**Task instructions**: In the records below, find the line containing "Locals upset as", then reproduce that line and every one after it to the end, exactly and alone.

**Record set**:
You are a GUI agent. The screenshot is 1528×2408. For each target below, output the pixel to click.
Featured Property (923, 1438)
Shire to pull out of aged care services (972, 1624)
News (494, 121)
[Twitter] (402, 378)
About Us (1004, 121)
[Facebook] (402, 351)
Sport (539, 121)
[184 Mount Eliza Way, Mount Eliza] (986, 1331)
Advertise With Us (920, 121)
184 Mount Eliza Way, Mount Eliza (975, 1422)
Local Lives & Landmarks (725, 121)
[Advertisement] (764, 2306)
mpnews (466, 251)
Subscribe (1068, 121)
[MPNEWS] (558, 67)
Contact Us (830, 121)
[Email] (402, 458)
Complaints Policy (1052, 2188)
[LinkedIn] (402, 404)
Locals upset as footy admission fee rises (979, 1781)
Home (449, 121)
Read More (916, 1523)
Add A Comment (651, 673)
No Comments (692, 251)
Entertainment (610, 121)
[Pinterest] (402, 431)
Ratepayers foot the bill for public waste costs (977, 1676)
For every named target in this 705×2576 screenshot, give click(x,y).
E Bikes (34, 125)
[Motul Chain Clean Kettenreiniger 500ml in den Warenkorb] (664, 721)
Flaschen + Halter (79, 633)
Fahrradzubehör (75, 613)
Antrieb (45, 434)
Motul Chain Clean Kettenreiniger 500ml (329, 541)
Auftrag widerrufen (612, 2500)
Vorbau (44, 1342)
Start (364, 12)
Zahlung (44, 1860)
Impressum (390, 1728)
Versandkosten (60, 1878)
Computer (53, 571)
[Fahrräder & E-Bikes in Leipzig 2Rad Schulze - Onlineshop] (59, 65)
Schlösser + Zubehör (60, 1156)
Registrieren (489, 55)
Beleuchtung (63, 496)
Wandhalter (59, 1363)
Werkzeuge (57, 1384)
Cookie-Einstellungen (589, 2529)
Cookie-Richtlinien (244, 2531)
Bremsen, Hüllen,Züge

**Exercise result**:
Locals upset as footy admission fee rises (979, 1781)
Home (449, 121)
Read More (916, 1523)
Add A Comment (651, 673)
No Comments (692, 251)
Entertainment (610, 121)
[Pinterest] (402, 431)
Ratepayers foot the bill for public waste costs (977, 1676)
For every named target in this 705×2576 screenshot, give click(x,y).
E Bikes (34, 125)
[Motul Chain Clean Kettenreiniger 500ml in den Warenkorb] (664, 721)
Flaschen + Halter (79, 633)
Fahrradzubehör (75, 613)
Antrieb (45, 434)
Motul Chain Clean Kettenreiniger 500ml (329, 541)
Auftrag widerrufen (612, 2500)
Vorbau (44, 1342)
Start (364, 12)
Zahlung (44, 1860)
Impressum (390, 1728)
Versandkosten (60, 1878)
Computer (53, 571)
[Fahrräder & E-Bikes in Leipzig 2Rad Schulze - Onlineshop] (59, 65)
Schlösser + Zubehör (60, 1156)
Registrieren (489, 55)
Beleuchtung (63, 496)
Wandhalter (59, 1363)
Werkzeuge (57, 1384)
Cookie-Einstellungen (589, 2529)
Cookie-Richtlinien (244, 2531)
Bremsen, Hüllen,Züge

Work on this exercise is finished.